*** Opening Excerpted data ***

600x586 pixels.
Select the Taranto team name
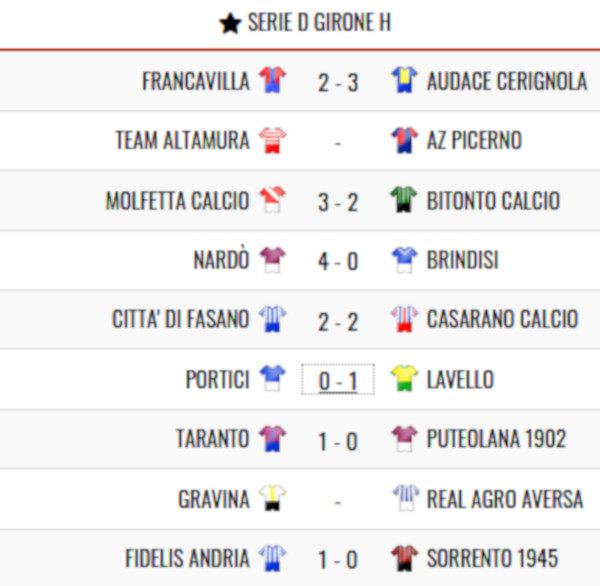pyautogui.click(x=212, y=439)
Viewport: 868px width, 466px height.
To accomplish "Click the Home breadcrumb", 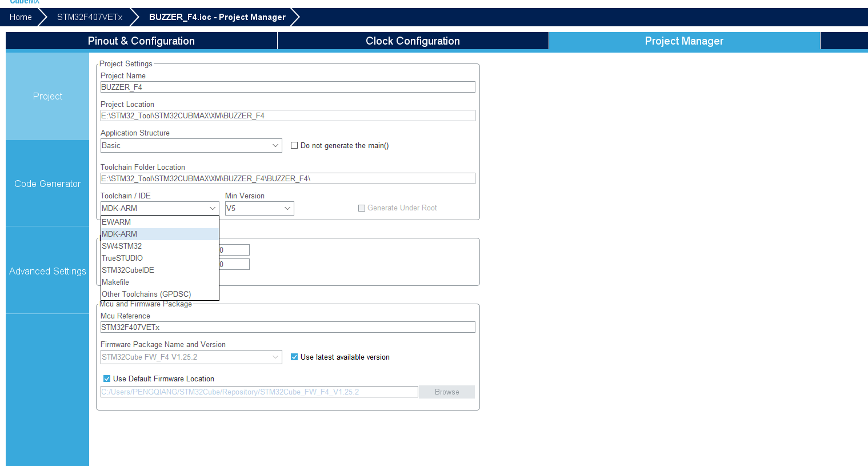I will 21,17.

*** Closing Excerpted data ***
*** Opening Excerpted data ***

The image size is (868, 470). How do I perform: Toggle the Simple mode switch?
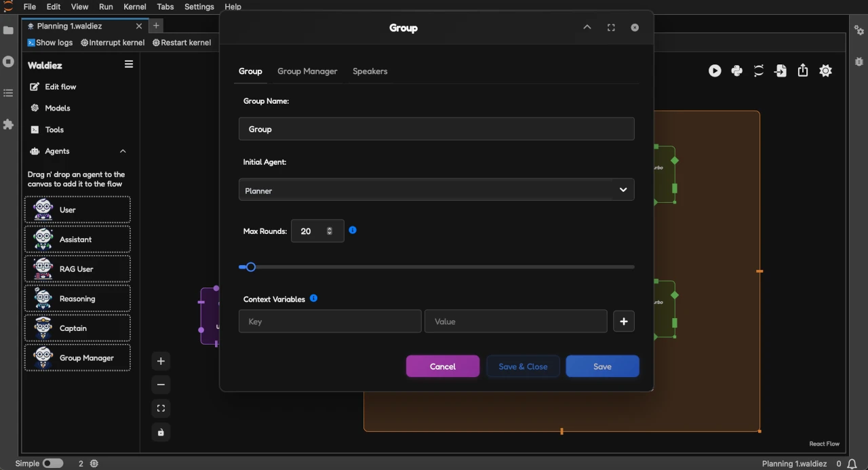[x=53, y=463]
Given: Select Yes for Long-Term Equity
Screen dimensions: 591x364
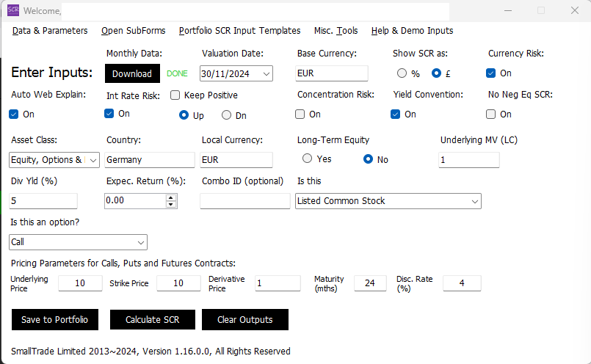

*** Closing Excerpted data ***
*** Opening Excerpted data ***

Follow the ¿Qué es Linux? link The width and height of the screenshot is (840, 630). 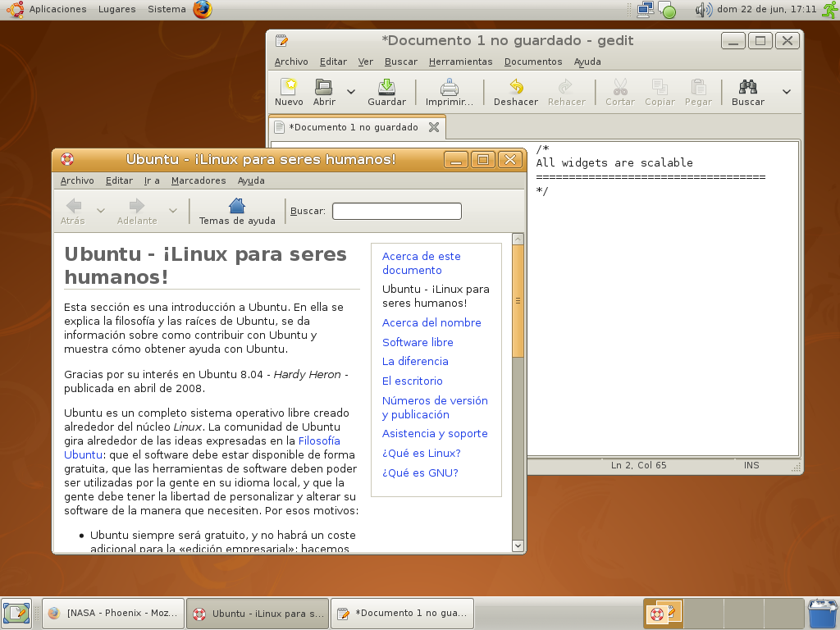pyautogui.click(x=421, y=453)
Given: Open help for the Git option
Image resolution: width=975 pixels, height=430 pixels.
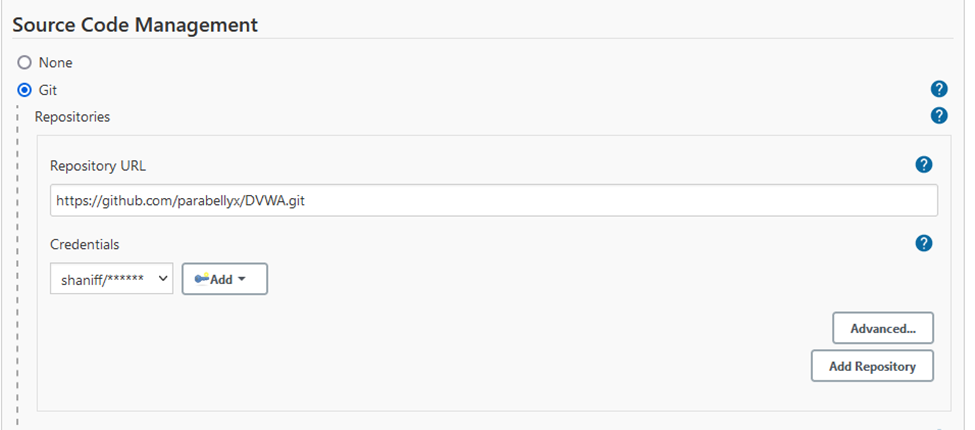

*** Closing Excerpted data ***

▶ [Your assignment]:
Only the lines that contain the word "Given" should be copied from the material.

▶ [Answer section]:
Given: Select Yes for Long-Term Equity
Given: Open help for the Git option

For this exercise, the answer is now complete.